À la suite de l’invasion de l’Ukraine par la Russie, en 2022, les gouvernements occidentaux ont mis en place une série de sanctions contre des entreprises russes, renforçant du même coup les punitions déjà imposées dans la foulée de l’annexion de la Crimée, en 2014. Dans les deux cas, l’objectif visait à infliger suffisamment de dégâts économiques aux élites russes pour qu’elles fassent à leur tour pression sur le président Vladimir Poutine, histoire de faire marche arrière et mettre fin au conflit.
Cependant, une nouvelle étude basée sur les années suivant l’annexion illégale de 2014 révèle que les sanctions contre la Russie n’ont que temporairement affecté les firmes visées. Après avoir encaissé de modestes pertes de revenus et en matière d’emploi, les compagnies sanctionnées se sont adaptées aux nouvelles règles en réorganisant leurs filiales, en modifiant leurs chaînes d’approvisionnement ou en cherchant à obtenir de l’aide de l’État.

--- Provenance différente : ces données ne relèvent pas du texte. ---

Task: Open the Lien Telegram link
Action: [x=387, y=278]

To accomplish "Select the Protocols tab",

Deux ans plus tard, les entreprises sanctionnées n’étaient pas plus mal en point que les autres compagnies russes épargnées par les mesures.

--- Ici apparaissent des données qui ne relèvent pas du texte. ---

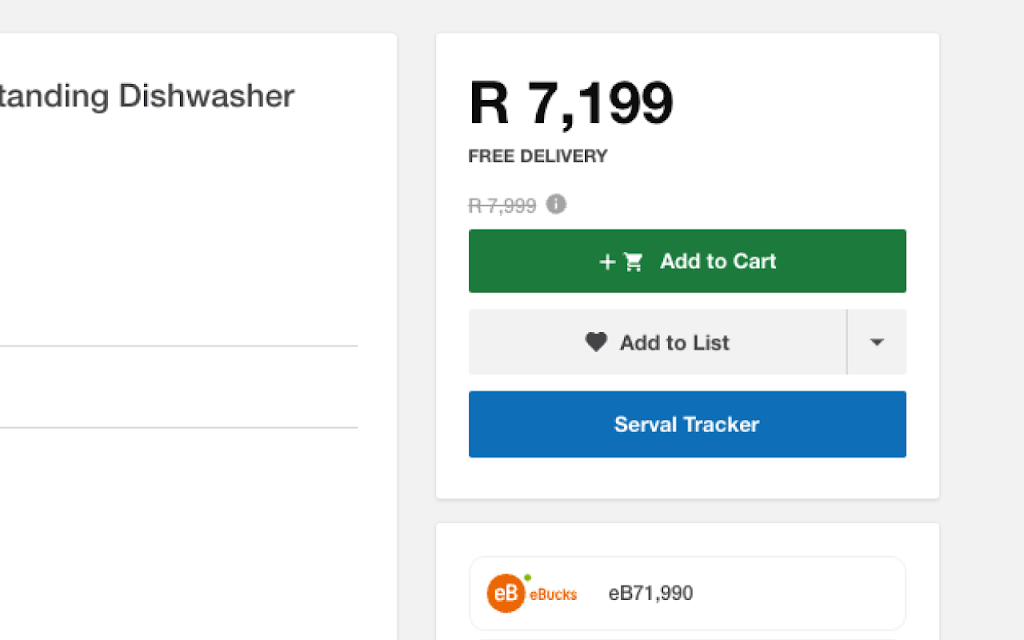
Task: Click the plus icon on the green button
Action: point(607,262)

Les conclusions des travaux portent à croire, écrivent les auteurs de l’étude, qu’un outil important de l’arsenal diplomatique – les sanctions économiques – n’ont que peu d’impact pour contrer ou renverser des gestes agressifs de la part de pays étrangers.

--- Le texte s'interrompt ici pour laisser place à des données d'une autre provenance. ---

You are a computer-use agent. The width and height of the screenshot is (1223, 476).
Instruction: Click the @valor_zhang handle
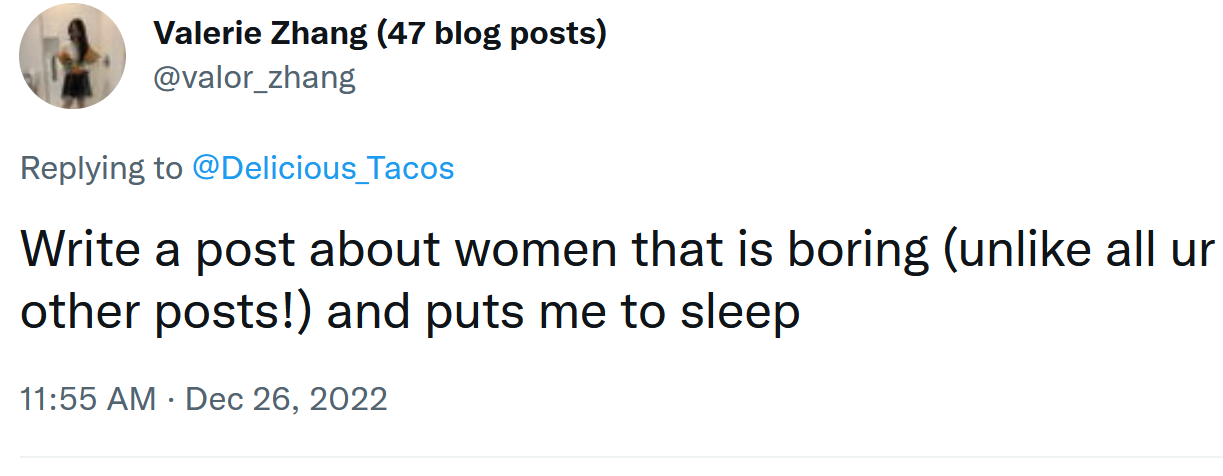[254, 77]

« Nous pensions d’abord que ces recherches allaient démontrer que les sanctions russes avaient fonctionné », a mentionné Alexander Settles, un professeur à l’Université de Floride. « Mais après avoir analysé les données, nous avons commencé à voir ce que nous voyons sur le terrain, soit qu’il ne semble pas y avoir d’impacts négatifs à long terme dans la foulée de ces sanctions économiques. »
L’analyse des chercheurs s’appuie sur des informations à propos des revenus totaux et du nombre d’employés de milliers de compagnies russes publiques, entre 2011 et 2020. Les plus récentes données comprennent 180 entreprises sanctionnées et des centaines de leurs filiales, ainsi qu’un groupe de contrôle de plus de 36 000 compagnies non visées.
« Nous avons vu que les entreprises sanctionnées avaient vu leurs revenus baisser, tout comme leur bassin d’employés, le tout à court terme. Nous avons attribué ces déclins à l’effet immédiat des sanctions, puisqu’une compagnie a besoin d’un bon moment pour s’adapter », mentionne M. Settles. « Mais cet effet n’a pas duré. »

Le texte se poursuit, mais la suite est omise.